§ **The exercise**:
Print the records below word for word, starting at their first line and ending with the line that contains "Action: tap(867, 286)", including that line.

§ **Materials provided**:
● ● ● ● ●

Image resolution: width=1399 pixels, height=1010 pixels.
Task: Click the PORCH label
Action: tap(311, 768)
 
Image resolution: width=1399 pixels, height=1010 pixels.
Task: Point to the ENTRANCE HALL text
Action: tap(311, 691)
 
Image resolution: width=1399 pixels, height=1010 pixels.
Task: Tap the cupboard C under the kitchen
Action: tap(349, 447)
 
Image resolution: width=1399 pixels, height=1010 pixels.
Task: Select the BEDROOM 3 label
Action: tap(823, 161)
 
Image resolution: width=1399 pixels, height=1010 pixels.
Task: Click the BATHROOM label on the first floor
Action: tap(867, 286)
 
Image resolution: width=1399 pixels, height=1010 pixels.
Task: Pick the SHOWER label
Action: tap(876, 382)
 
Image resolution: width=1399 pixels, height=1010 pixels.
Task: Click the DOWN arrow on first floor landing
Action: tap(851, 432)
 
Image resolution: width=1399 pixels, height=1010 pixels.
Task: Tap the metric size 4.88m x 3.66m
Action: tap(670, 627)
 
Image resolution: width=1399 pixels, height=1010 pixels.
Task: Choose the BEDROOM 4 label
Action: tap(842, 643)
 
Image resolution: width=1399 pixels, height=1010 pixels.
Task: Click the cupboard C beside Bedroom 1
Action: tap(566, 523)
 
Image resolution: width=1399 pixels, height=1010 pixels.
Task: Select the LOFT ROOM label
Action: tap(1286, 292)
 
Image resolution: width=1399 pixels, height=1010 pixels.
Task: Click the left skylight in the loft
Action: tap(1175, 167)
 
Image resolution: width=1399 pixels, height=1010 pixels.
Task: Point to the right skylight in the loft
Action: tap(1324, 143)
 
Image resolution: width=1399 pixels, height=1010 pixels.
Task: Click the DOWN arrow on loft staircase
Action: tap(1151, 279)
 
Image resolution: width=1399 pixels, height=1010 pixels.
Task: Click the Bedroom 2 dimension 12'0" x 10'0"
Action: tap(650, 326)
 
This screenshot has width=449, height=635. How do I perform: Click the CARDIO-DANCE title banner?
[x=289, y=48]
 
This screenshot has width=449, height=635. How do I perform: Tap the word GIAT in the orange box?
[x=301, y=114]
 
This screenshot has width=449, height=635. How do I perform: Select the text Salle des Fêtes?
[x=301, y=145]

● ● ● ● ●

§ **Reply to the exercise**:
Image resolution: width=1399 pixels, height=1010 pixels.
Task: Click the PORCH label
Action: tap(311, 768)
 
Image resolution: width=1399 pixels, height=1010 pixels.
Task: Point to the ENTRANCE HALL text
Action: tap(311, 691)
 
Image resolution: width=1399 pixels, height=1010 pixels.
Task: Tap the cupboard C under the kitchen
Action: tap(349, 447)
 
Image resolution: width=1399 pixels, height=1010 pixels.
Task: Select the BEDROOM 3 label
Action: tap(823, 161)
 
Image resolution: width=1399 pixels, height=1010 pixels.
Task: Click the BATHROOM label on the first floor
Action: tap(867, 286)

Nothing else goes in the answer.